Было в Ривер-Немме и нечто, роднящее его с Пределом, и особенно – Лемн с Эль’Тариотом. Напыщенные, нарядные и многочисленные храмы богов, например. Проезжая верхом мимо центрального, посвящённого Бледному Суллуну, Металлия случайно соприкоснулась взглядом со священнослужителем, что бездействовал у врат в святилище, увитых пышной растительностью. Женщина впилась в неизвестного разноцветными глазами прозорливого лунга, но тот не ответил ей взаимностью, просто стоял недвижимо, как и прежде, в компании таких же жрецов, облачённых в просторные мантии светло-небесного цвета с капюшонами молочных тонов, расшитыми по кайме едва заметной шелковистой нитью, выкрашенной в палевый. Его лицо не выражало ничего, полное, безукоризненное безразличие, и даже незнакомка верхом, вооружённая и обряженная в странные вещички не вызвала в нём интереса. Глаза жреца, пустые, опорожнённые и обесцвеченные старостью, но не принадлежащие истинному слепцу, почти не двигались, и Металлия невольно вздрогнула от отвращения.

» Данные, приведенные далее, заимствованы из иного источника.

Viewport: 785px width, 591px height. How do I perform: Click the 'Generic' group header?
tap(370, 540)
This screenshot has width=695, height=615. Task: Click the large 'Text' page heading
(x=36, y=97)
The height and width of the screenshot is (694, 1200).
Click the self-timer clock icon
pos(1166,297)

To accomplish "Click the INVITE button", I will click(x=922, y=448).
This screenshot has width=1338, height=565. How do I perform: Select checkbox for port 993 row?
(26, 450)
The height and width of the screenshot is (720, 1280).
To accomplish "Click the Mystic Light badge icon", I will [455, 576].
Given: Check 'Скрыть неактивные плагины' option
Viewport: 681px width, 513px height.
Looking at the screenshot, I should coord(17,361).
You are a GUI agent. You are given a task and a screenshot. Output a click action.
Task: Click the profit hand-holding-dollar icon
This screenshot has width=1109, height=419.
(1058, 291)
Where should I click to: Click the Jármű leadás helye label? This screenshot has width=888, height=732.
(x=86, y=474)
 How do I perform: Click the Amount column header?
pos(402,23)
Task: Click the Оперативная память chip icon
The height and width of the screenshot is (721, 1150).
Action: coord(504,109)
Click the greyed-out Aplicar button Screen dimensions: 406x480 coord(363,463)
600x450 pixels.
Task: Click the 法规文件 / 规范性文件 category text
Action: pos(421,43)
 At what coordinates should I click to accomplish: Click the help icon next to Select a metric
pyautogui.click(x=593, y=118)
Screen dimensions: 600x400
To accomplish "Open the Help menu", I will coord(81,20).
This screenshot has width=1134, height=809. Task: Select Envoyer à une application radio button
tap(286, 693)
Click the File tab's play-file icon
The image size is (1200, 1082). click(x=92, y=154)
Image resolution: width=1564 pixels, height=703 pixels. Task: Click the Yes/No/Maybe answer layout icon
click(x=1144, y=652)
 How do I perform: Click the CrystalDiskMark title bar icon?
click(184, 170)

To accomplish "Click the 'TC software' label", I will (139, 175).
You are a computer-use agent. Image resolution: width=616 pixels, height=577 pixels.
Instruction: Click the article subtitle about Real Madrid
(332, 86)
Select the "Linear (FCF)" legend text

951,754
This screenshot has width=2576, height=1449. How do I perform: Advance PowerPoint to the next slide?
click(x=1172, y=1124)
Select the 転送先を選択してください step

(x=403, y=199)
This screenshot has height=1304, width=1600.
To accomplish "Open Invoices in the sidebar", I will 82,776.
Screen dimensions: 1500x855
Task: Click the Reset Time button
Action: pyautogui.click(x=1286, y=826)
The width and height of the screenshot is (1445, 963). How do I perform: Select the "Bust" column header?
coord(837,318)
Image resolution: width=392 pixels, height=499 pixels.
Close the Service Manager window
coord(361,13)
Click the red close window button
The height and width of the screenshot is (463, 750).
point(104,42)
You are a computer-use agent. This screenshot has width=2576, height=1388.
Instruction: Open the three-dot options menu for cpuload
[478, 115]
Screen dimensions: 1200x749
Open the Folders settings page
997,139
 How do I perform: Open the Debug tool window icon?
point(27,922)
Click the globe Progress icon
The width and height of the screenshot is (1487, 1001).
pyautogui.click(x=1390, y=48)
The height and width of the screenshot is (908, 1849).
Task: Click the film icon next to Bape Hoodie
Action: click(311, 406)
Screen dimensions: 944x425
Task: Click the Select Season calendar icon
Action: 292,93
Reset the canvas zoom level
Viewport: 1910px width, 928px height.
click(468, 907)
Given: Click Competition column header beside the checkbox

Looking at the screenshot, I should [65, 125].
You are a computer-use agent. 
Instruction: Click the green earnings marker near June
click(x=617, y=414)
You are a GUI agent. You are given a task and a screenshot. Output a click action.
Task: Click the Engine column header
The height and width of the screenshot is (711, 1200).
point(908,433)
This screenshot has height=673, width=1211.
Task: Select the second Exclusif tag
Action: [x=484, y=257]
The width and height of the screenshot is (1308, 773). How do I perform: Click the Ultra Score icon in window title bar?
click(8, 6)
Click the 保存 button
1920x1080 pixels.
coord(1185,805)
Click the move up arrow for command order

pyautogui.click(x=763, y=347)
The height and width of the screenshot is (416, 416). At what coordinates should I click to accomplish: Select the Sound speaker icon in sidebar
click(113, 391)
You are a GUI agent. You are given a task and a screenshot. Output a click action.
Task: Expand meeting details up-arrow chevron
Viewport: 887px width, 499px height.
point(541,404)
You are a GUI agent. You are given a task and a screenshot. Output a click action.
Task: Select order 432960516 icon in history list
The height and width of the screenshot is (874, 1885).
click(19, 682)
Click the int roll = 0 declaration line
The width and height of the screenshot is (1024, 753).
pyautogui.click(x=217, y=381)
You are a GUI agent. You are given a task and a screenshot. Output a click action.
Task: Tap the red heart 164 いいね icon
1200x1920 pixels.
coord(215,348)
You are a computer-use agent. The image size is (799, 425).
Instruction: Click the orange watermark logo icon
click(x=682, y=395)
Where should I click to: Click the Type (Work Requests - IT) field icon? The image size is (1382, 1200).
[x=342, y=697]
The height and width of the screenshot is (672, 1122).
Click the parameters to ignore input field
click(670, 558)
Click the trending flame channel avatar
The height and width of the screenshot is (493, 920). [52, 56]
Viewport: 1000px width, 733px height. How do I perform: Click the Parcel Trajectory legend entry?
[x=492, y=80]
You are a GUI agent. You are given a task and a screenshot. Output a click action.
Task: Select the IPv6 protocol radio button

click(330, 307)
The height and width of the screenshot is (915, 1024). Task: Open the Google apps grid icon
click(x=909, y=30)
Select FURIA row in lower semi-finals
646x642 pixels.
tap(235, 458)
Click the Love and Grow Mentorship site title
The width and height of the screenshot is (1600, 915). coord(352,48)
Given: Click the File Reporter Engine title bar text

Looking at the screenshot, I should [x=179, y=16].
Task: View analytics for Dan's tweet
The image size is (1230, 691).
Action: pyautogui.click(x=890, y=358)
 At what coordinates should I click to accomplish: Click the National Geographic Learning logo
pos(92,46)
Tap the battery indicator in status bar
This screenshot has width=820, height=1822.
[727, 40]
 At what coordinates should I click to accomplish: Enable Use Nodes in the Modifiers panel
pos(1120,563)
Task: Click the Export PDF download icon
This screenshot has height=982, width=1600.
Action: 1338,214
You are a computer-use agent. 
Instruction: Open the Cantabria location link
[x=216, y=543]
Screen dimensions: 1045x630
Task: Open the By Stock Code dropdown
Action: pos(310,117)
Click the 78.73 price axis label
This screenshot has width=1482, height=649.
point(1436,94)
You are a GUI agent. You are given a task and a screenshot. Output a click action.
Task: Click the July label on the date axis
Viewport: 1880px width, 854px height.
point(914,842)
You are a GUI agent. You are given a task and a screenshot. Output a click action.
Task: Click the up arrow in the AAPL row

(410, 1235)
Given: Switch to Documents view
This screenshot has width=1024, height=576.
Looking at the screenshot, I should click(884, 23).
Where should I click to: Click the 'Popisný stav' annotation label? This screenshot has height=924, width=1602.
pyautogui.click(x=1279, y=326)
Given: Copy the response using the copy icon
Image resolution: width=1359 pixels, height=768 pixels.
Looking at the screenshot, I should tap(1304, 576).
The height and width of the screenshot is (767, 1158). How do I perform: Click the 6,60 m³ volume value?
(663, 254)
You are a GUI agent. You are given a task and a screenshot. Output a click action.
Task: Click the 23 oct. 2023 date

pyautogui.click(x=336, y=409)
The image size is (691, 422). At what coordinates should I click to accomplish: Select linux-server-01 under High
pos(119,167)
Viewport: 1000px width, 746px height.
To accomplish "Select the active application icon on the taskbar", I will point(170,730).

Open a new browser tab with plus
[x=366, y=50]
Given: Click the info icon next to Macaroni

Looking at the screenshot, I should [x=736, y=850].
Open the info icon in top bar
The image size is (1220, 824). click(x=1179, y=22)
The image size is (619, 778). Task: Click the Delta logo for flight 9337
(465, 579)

Впоследствии выяснилось, что встреченный жрец входил в разрастающийся и укрепляющийся культ Полтинны, который, по словам Валентора, ошибочно (и неясно почему) теперь причислял себя к поборникам Бледного Суллуна. Изначально упомянутый культ посвящался очень древнему и мрачному подземному богу[1], и название своё получил от имперской медной монеты достоинством в пятьдесят единиц – полтины – в плату за которую можно было заказать у духовных лиц и первоклассный ритуал почтения сверхъестественного, и заупокойный обряд для почившего. Но всё изменилось, и жрецы Ордминора решили вдруг, что они служат и Суллуну, ведь Суллуну было выгодней служить.
[1] Ныне бог этот именуется «Ордмино́р»
В Империи водилось множество богов, и многие из них имели собственную родину – какой-нибудь захудалый, либо напротив, удалой городок. И положение на алтаре Всевышние занимали согласно значимости искомого селения. Правда, порой случалось так, что какой-то бог приобретал невероятную известность, будучи выходцем из мелкой деревни. Именно так произошло с Бледным Суллуном. Но теперь, к седьмому году от начала правления Нового Императора, все лучше места в душах имперцев, как и на столичной карте, были чётко закреплены за определённым божеством. Совершить некого рода переворот и добиться новых высот на пьедестале идолов за последнее столетие удалось лишь культу Полтинны.
Как и было принято в крупных городах, храмы Лемна тоже утопали в пышной зелени садовых растений, окружающие себя жизнью и живительной силой цветов. Металлия только хмыкнула, подумав, что здесь всё цветёт, но ничего не процветает.
Лемн раскинулся по двум берегам широкой, могучей реки Милна́р, и, как только гости из Мирсварина шагнули на правый её берег, то до дома учёного и полноправного писца Палат Славословия было уже рукой подать, из-за чего обеспокоенный Валентор занервничал ещё страшнее. Небольшое жильё его располагалось на улице таких же домиков, первый этаж которых традиционно отводился под мастерскую или торговую лавку, занимаемую ремесленниками, членами определённого цеха.